Raw data:
◇ ◇ ◇

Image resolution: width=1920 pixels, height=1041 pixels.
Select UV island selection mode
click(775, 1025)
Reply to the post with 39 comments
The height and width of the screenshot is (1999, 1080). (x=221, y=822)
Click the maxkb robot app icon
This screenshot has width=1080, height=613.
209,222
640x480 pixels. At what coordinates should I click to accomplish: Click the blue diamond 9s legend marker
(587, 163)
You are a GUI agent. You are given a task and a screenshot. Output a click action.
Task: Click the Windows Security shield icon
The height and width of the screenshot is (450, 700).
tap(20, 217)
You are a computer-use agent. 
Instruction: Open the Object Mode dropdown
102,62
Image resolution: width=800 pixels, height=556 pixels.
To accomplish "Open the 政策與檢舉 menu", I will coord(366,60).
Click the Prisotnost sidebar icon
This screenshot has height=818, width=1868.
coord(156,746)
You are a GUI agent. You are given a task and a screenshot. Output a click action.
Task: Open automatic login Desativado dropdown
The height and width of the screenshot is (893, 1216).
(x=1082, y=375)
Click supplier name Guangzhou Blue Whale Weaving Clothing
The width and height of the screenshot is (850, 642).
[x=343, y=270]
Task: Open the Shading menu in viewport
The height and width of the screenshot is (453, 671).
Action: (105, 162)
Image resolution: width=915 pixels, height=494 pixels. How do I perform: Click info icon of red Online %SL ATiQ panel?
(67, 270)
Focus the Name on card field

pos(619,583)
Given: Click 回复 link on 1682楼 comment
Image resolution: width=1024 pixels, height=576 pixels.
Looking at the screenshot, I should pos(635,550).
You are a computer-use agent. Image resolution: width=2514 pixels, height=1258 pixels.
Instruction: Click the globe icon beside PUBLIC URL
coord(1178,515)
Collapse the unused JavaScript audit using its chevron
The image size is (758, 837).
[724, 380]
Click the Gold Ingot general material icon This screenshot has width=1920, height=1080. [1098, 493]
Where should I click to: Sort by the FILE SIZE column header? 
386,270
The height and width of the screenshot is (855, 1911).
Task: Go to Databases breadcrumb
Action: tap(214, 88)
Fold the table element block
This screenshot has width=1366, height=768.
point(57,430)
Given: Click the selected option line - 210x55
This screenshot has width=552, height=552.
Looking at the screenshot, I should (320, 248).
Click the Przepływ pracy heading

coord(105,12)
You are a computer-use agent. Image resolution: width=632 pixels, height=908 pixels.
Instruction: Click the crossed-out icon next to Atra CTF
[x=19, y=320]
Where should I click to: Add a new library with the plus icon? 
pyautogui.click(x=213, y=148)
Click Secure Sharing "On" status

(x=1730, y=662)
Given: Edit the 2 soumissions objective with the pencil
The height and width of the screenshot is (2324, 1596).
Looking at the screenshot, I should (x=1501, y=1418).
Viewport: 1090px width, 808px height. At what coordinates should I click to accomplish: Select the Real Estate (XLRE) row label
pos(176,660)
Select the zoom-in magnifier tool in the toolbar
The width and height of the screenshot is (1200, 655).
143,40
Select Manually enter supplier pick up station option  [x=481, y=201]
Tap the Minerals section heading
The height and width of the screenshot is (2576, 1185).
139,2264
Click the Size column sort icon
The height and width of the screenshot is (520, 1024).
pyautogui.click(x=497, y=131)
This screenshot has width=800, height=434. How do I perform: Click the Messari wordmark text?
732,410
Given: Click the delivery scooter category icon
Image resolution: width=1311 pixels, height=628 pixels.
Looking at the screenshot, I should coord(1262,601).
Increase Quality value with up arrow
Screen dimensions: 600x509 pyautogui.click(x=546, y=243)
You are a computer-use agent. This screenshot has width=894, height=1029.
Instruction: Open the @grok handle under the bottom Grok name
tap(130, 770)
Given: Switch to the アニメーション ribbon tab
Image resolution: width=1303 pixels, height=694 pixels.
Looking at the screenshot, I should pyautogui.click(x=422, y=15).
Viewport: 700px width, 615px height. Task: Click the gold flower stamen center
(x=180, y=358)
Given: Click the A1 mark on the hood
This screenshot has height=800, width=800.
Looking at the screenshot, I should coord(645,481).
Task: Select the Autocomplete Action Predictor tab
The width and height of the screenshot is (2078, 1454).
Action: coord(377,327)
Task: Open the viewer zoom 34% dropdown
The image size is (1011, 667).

◇ ◇ ◇

What is being asked: Make an exact copy of the material above.

Your response:
Image resolution: width=1920 pixels, height=1041 pixels.
Select UV island selection mode
click(775, 1025)
Reply to the post with 39 comments
The height and width of the screenshot is (1999, 1080). (x=221, y=822)
Click the maxkb robot app icon
This screenshot has width=1080, height=613.
209,222
640x480 pixels. At what coordinates should I click to accomplish: Click the blue diamond 9s legend marker
(587, 163)
You are a GUI agent. You are given a task and a screenshot. Output a click action.
Task: Click the Windows Security shield icon
The height and width of the screenshot is (450, 700).
tap(20, 217)
You are a computer-use agent. 
Instruction: Open the Object Mode dropdown
102,62
Image resolution: width=800 pixels, height=556 pixels.
To accomplish "Open the 政策與檢舉 menu", I will coord(366,60).
Click the Prisotnost sidebar icon
This screenshot has height=818, width=1868.
coord(156,746)
You are a GUI agent. You are given a task and a screenshot. Output a click action.
Task: Open automatic login Desativado dropdown
The height and width of the screenshot is (893, 1216).
(x=1082, y=375)
Click supplier name Guangzhou Blue Whale Weaving Clothing
The width and height of the screenshot is (850, 642).
[x=343, y=270]
Task: Open the Shading menu in viewport
The height and width of the screenshot is (453, 671).
Action: (105, 162)
Image resolution: width=915 pixels, height=494 pixels. How do I perform: Click info icon of red Online %SL ATiQ panel?
(67, 270)
Focus the Name on card field

pos(619,583)
Given: Click 回复 link on 1682楼 comment
Image resolution: width=1024 pixels, height=576 pixels.
Looking at the screenshot, I should pos(635,550).
You are a computer-use agent. Image resolution: width=2514 pixels, height=1258 pixels.
Instruction: Click the globe icon beside PUBLIC URL
coord(1178,515)
Collapse the unused JavaScript audit using its chevron
The image size is (758, 837).
[724, 380]
Click the Gold Ingot general material icon This screenshot has width=1920, height=1080. [1098, 493]
Where should I click to: Sort by the FILE SIZE column header? 
386,270
The height and width of the screenshot is (855, 1911).
Task: Go to Databases breadcrumb
Action: tap(214, 88)
Fold the table element block
This screenshot has width=1366, height=768.
point(57,430)
Given: Click the selected option line - 210x55
This screenshot has width=552, height=552.
Looking at the screenshot, I should (320, 248).
Click the Przepływ pracy heading

coord(105,12)
You are a computer-use agent. Image resolution: width=632 pixels, height=908 pixels.
Instruction: Click the crossed-out icon next to Atra CTF
[x=19, y=320]
Where should I click to: Add a new library with the plus icon? 
pyautogui.click(x=213, y=148)
Click Secure Sharing "On" status

(x=1730, y=662)
Given: Edit the 2 soumissions objective with the pencil
The height and width of the screenshot is (2324, 1596).
Looking at the screenshot, I should (x=1501, y=1418).
Viewport: 1090px width, 808px height. At what coordinates should I click to accomplish: Select the Real Estate (XLRE) row label
pos(176,660)
Select the zoom-in magnifier tool in the toolbar
The width and height of the screenshot is (1200, 655).
143,40
Select Manually enter supplier pick up station option  [x=481, y=201]
Tap the Minerals section heading
The height and width of the screenshot is (2576, 1185).
139,2264
Click the Size column sort icon
The height and width of the screenshot is (520, 1024).
pyautogui.click(x=497, y=131)
This screenshot has width=800, height=434. How do I perform: Click the Messari wordmark text?
732,410
Given: Click the delivery scooter category icon
Image resolution: width=1311 pixels, height=628 pixels.
Looking at the screenshot, I should coord(1262,601).
Increase Quality value with up arrow
Screen dimensions: 600x509 pyautogui.click(x=546, y=243)
You are a computer-use agent. This screenshot has width=894, height=1029.
Instruction: Open the @grok handle under the bottom Grok name
tap(130, 770)
Given: Switch to the アニメーション ribbon tab
Image resolution: width=1303 pixels, height=694 pixels.
Looking at the screenshot, I should pyautogui.click(x=422, y=15).
Viewport: 700px width, 615px height. Task: Click the gold flower stamen center
(x=180, y=358)
Given: Click the A1 mark on the hood
This screenshot has height=800, width=800.
Looking at the screenshot, I should coord(645,481).
Task: Select the Autocomplete Action Predictor tab
The width and height of the screenshot is (2078, 1454).
Action: coord(377,327)
Task: Open the viewer zoom 34% dropdown
The image size is (1011, 667).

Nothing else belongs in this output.